Rethinking Entity Choice in Light of Tax Cuts and Jobs Act

Until the inception of the Tax Cuts and Jobs Act, entity selection by businesses was a fairly easy decision.  In most cases, businesses chose a form of pass-through entity, given the high tax rate of thirty-five percent given to C corporations in the past.  With the new changes brought forth in TCJA, and the lower tax rate of twenty-one percent, change is in the air.  But what are the benefits of considering C corporation status?  Unless you are a very large company, determining if you should change from a pass-through structure to a C corporation will not be an easy one.

A pass-through entity is a business structure that is used to reduce double taxation.  They are not subject to income tax on the corporate level.  The owners of these entities are taxed on the direct flow-through of their portion of the net income of the business on their personal federal individual Form 1040 return.  Pass-through entities are made up of sole proprietorships, partnerships, S corporations and Limited Liability Companies (LLC).

In C corporations, double taxation and the higher tax rate were often a determinantal factor.  Double taxation means that the corporate income is taxed at the corporate level and then again when it is distributed to the shareholder as a dividend.  While one strategy is to retain the profits, one then had to be aware of the accumulated earnings tax.

One added benefit that TCJA gave to pass-through entities is the twenty percent deduction under Section 199A on qualified business income.  Generally speaking, qualified business income is ordinary income less ordinary expenses, excluding wages and guaranteed payments earned from the business.  But the bad news is that there are many limitations on the twenty-percent pass-though deduction.  Businesses known as “specified service trades or businesses” where “the principal asset of such trade or business is the reputation or skill of one of more or its employees or owners” are phased out of the deduction, and there are limits based on the size of your payroll, or the amount of property used in the business.  Another hurdle is the definition of trade or business.  When it comes to passive activities such as investment or real estate, the question of whether these qualify as a trade or business has arisen.  At this time, there is no clear guidance.  Additionally, this benefit will sunset in 2025.

With regards to C corporations, the change to the twenty-one percent rate is permanent until a new law changes it.  C corporations also get the benefit of the repeal on Alternative Minimum Tax (AMT).  AMT was originally designed to ensure that a business pay a minimum amount of tax given all of the credits, deductions and loopholes in the codes.  But AMT was not an easy calculation and so its elimination will come as a sigh of relief.  Another change is the simplification of tax method.  Under TCJA, C corporations that have no more than twenty-five million in sales in the past three years can now use the cash method of accounting, even if they have inventory.

So, who may want to consider moving to a C corporation?  If your combined pass-through income and additional taxable income puts your individual tax rate above the twenty percent deduction threshold and passes the phase out threshold, this may be a beneficial move.  If you are a service business, as defined by Section 199A, and are ineligible or phased out of the deduction, then this might be a good choice as well.  Another thought that must be considered is the taxation.  While the tax rate on C corporations is lower, the double taxation still occurs.  And with that, some businesses do not distribute the money to shareholders in the form of taxable distributions, and instead hang on to the funds.  Whereas, with the single taxation of pass-through entities, shareholders receive their distribution funds annually, or do not have to worry about the taxation of a future distribution of withheld funds because it has already been taxed.  Other considerations include: assessing how much changing your entity will save you on your bottom line, the cost associated with making the change, and liability exposure.

If you choose to keep your business as a pass-through entity, the type of pass-through my also come into play.  While originally thought to be an oversight, it has come to be known that there are extensive proposed regulations that confirm the disparity between the Section 199A deduction as it pertains to S corporations, partnerships and sole proprietors.
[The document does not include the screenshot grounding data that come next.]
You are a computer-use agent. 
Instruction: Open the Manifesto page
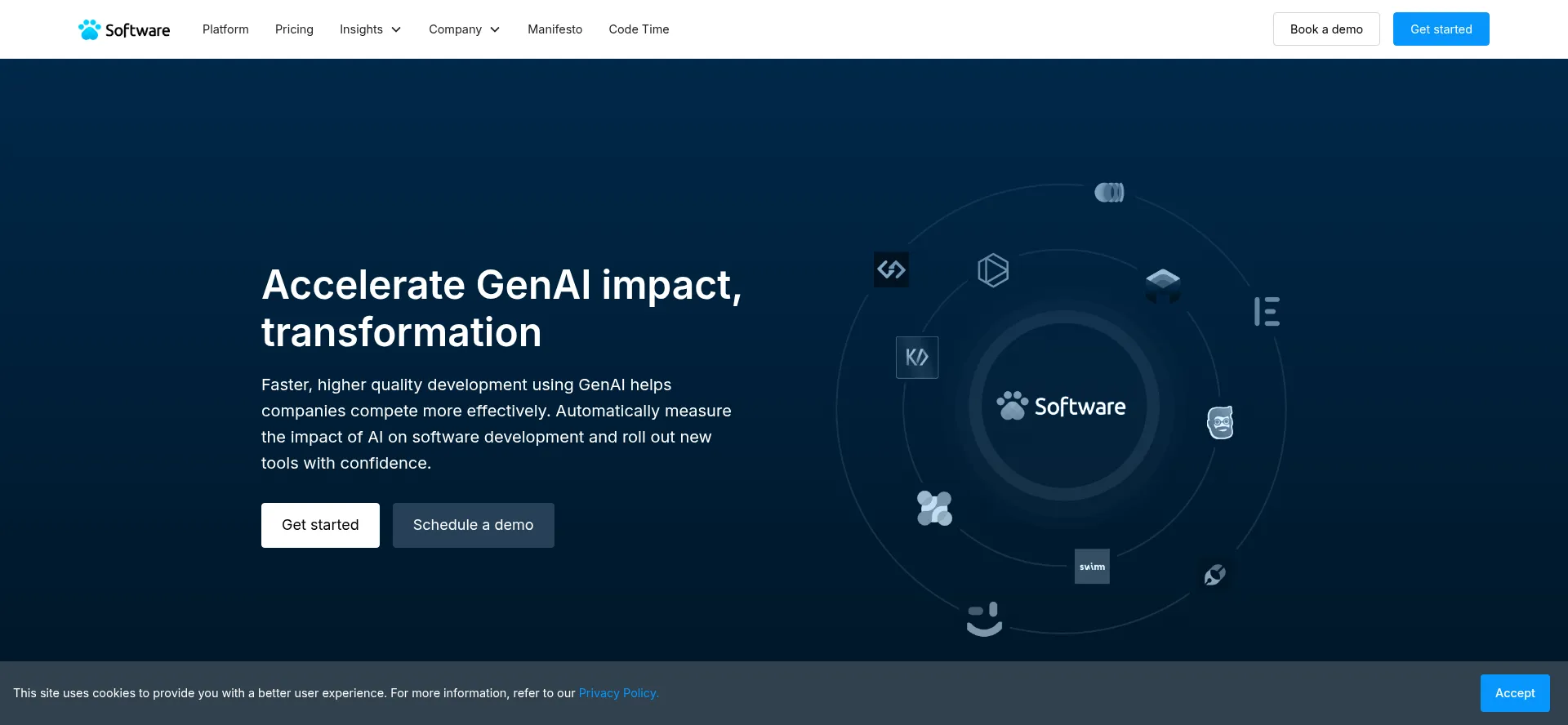tap(555, 29)
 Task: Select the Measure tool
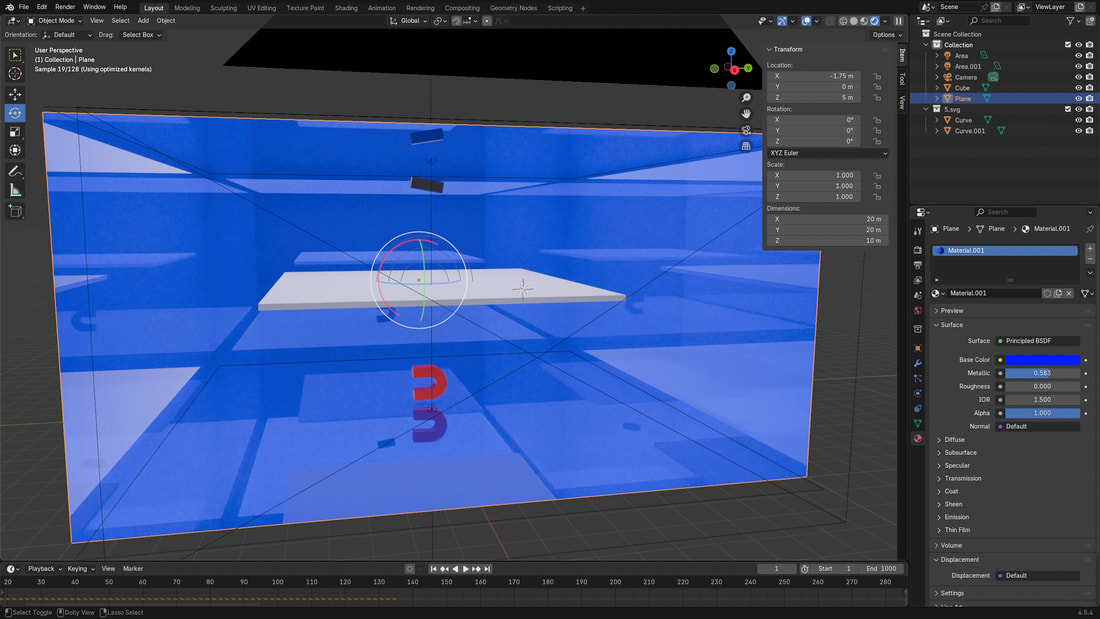click(x=15, y=190)
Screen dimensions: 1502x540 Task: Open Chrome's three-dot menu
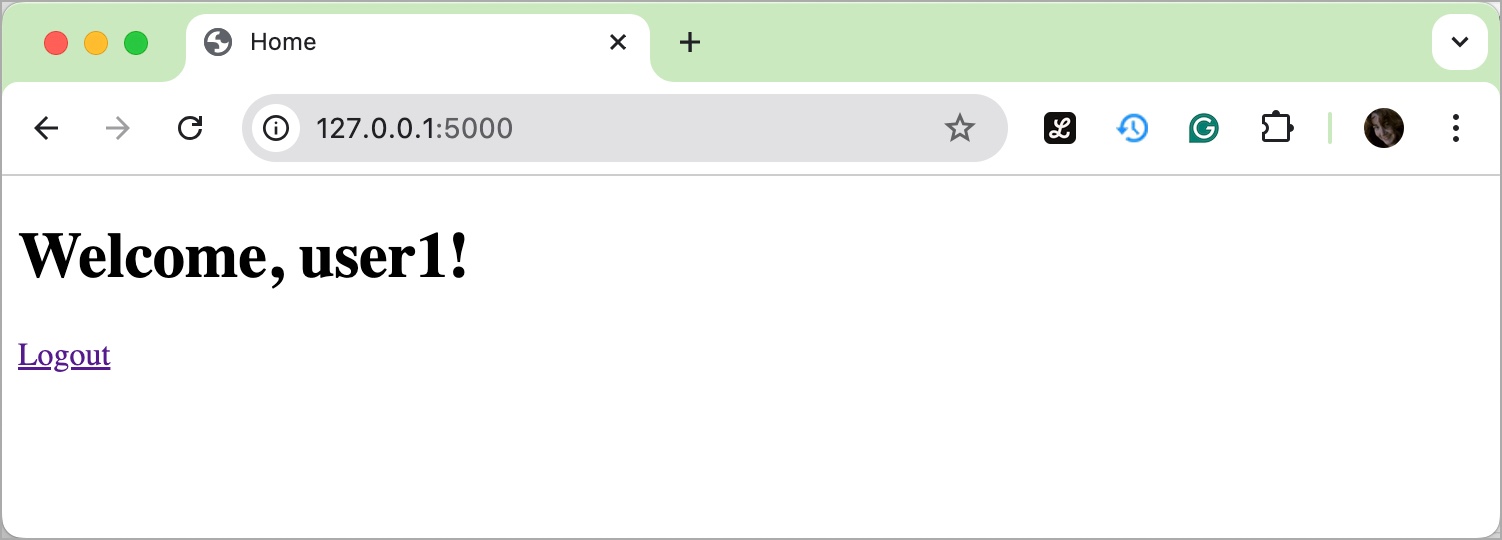(x=1456, y=128)
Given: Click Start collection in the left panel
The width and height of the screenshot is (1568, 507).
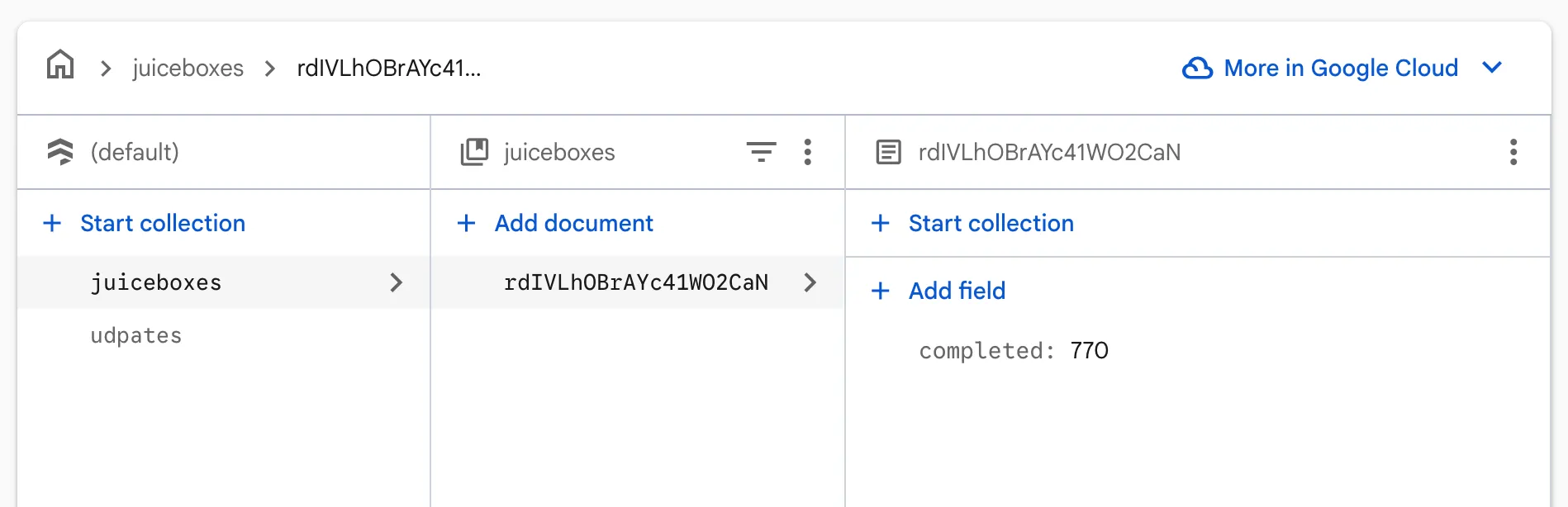Looking at the screenshot, I should 162,223.
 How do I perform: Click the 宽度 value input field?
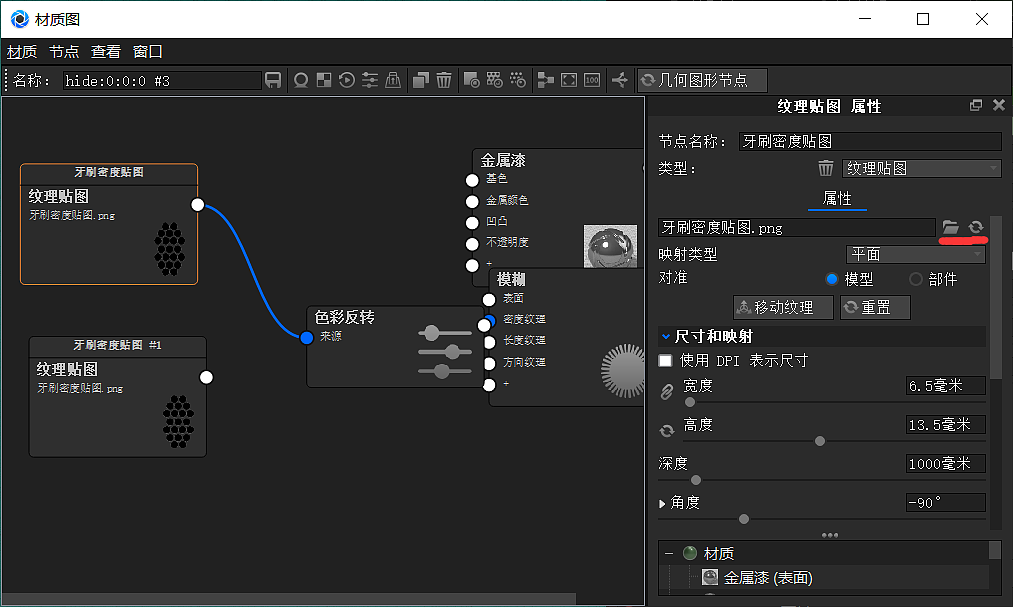944,386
Much of the disparity comes from the use of wages found in the S corporation environment that is not found in the other two pass-through types.  With wages reducing the total net income, the deduction reduces as well.  This further changes with the introduction of property, as the business becomes subject to the wage and property limitations.  If a business operates as an S corporation and is subject to the limitations, the owner(s) will have a W2, and will be able to deduct the twenty percent of the business income but limited to no more than fifty-percent of the W2 income. But given the same income brackets, as a sole proprietor the business would be ineligible for the deduction in its entirety because the threshold would have been reached.
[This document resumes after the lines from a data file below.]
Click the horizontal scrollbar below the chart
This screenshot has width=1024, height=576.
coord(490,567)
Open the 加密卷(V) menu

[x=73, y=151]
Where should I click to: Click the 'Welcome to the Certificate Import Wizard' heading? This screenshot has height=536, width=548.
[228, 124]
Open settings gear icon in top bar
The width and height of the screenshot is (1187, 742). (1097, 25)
As always, tax choices can be difficult and are very dependent on the specifics or your business.  Reviewing your entity structure, tax benefits, income needs, and determinations of qualifications is strongly encouraged.  It has always been important to consider what type of business entity serves your business best given your field and strategy.  When all relevant factors are considered, switching to a C corporation may not be the best for your business.  Run the numbers with your accountant and see what entity structure works for you, your business, and your goals.  You may be surprised to find that the old standby pass-though entity stays in your good graces.